Douglas v Falkirk District Council 1983 SLT (Lands Tr.)21
Kinghorn v City of Glasgow District Council l984 SLT (Lands Tr.) 9
Docherty v City of Edinburgh Council 1985 SLT (Lands Tr.) 61
De Fontenay v Strathclyde Regional Council 1990 SLT 605
MacDonald v Strathclyde Regional Council 1990 SLT (Lands Tr.) 10
McTurk v Fife Regional Council 1990 SLT (Lands Tr.) 49
Winthrop v East Dunbartonshire Council, 15.2.2000, LTS/TR/1999/11
Smith v Dundee District Council, 4.4.2001, LTS/TR/2000/18
Fee v East Renfrewshire Council, 1.7.2005, LTS/TR/2004/07
MacFadyen v Argyll and Bute Council , 6.11.2006, LTS/TR/2005/7
 We set out below a statement of the facts which we determined from the evidence and submissions and from our site inspection. Many of the facts were not in dispute.

__________

### [EXERCISES]
a: Please return the Lands Tribunal excerpt word for word, from "Douglas v Falkirk" to "not in dispute.".
b: Write the next part of the Lands Tribunal excerpt, starting after its last sentence.

__________

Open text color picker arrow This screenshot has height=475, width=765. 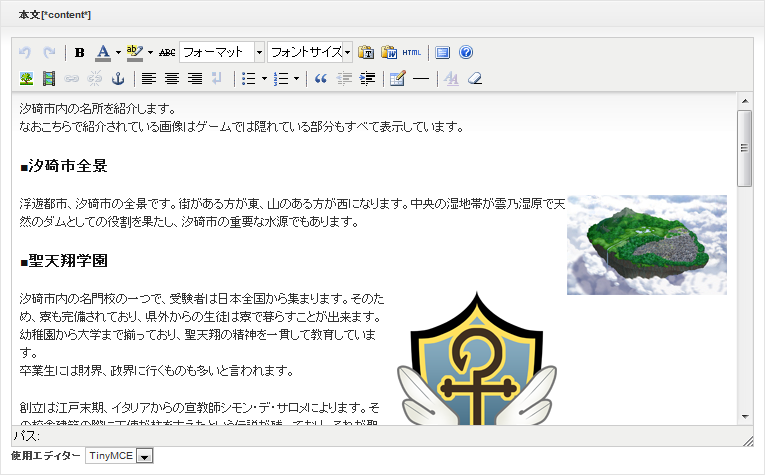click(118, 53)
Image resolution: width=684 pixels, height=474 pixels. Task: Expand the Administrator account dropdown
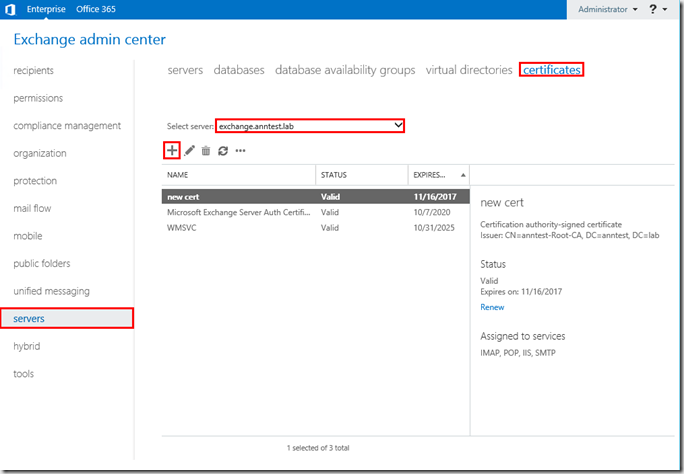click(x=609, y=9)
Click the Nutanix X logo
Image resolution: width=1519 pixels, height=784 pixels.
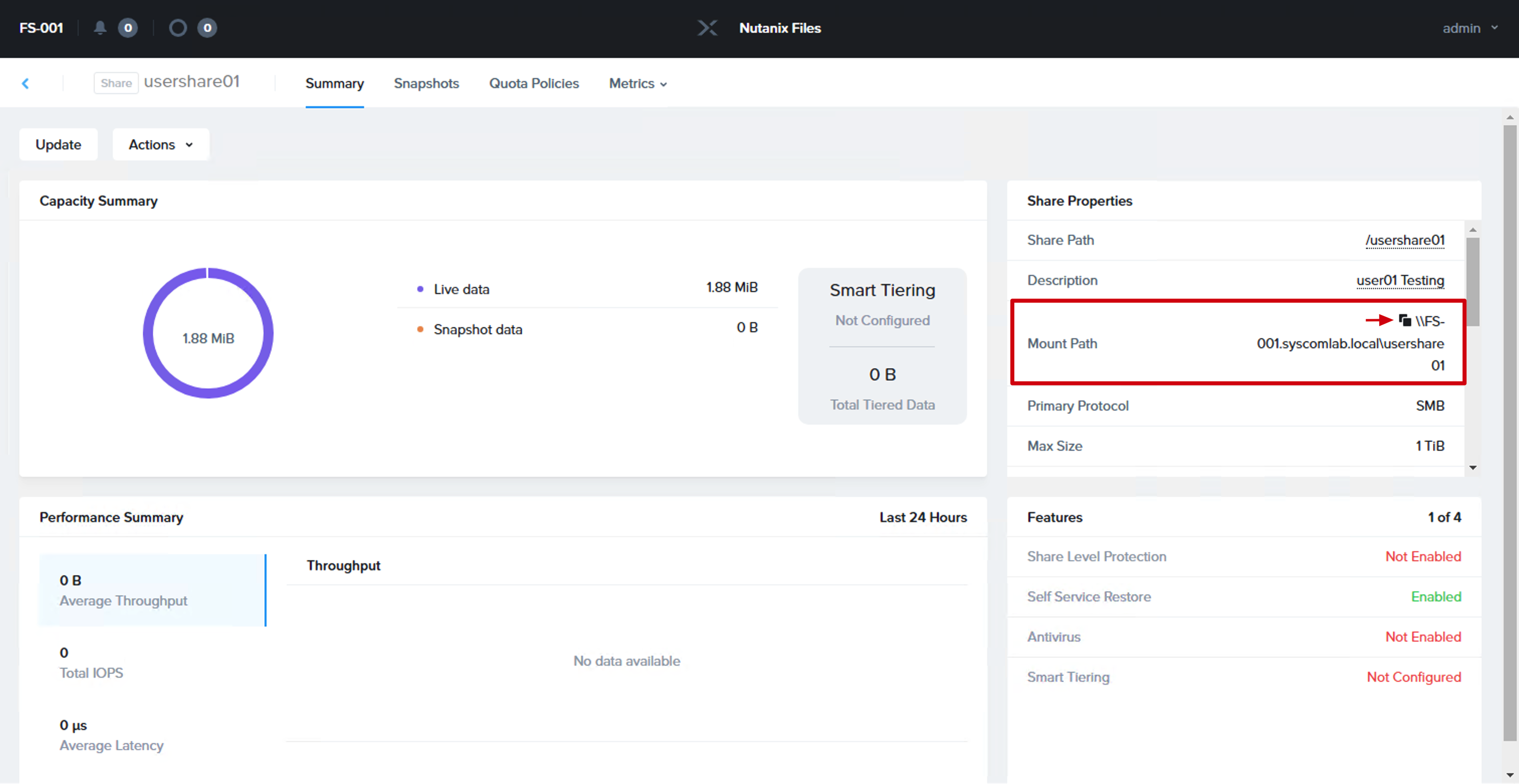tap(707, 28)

__________

### [OUTPUTS IN ORDER]
a:
Douglas v Falkirk District Council 1983 SLT (Lands Tr.)21
Kinghorn v City of Glasgow District Council l984 SLT (Lands Tr.) 9
Docherty v City of Edinburgh Council 1985 SLT (Lands Tr.) 61
De Fontenay v Strathclyde Regional Council 1990 SLT 605
MacDonald v Strathclyde Regional Council 1990 SLT (Lands Tr.) 10
McTurk v Fife Regional Council 1990 SLT (Lands Tr.) 49
Winthrop v East Dunbartonshire Council, 15.2.2000, LTS/TR/1999/11
Smith v Dundee District Council, 4.4.2001, LTS/TR/2000/18
Fee v East Renfrewshire Council, 1.7.2005, LTS/TR/2004/07
MacFadyen v Argyll and Bute Council , 6.11.2006, LTS/TR/2005/7
 We set out below a statement of the facts which we determined from the evidence and submissions and from our site inspection. Many of the facts were not in dispute.

b:
 Background. Monikie Country Park was established about 1992 following an agreement reached in 1990 that the Planning Committee of Tayside Regional Council would appropriate the former Monikie, Crombie and Clatto reservoirs from the Regional Council’s Water Services Department. As there was no requirement to retain the reservoirs in connection with the public water supply, they had been declared surplus to the Water Services Department. The Council retains responsibilities under the Reservoir Acts. Certain former reservoir keepers’ cottages were included in the transfer.
 Crombie Contry Park lies about 2 miles to the north east of Monikie. It is also open to the public and one ranger occupies a tied cottage within the country park. Clatto Country Park is located on the northern edge of Dundee. Other country parks within Angus County are located at Forfar Loch, The Angus Glens and the Montrose Basin but the authority does not own any land at these sites and there are no associated staff houses. The Council employs on a permanent basis a total of 14 countryside rangers of whom five live in tied cottages; other ranger staff are permitted to live some distance from their place of work.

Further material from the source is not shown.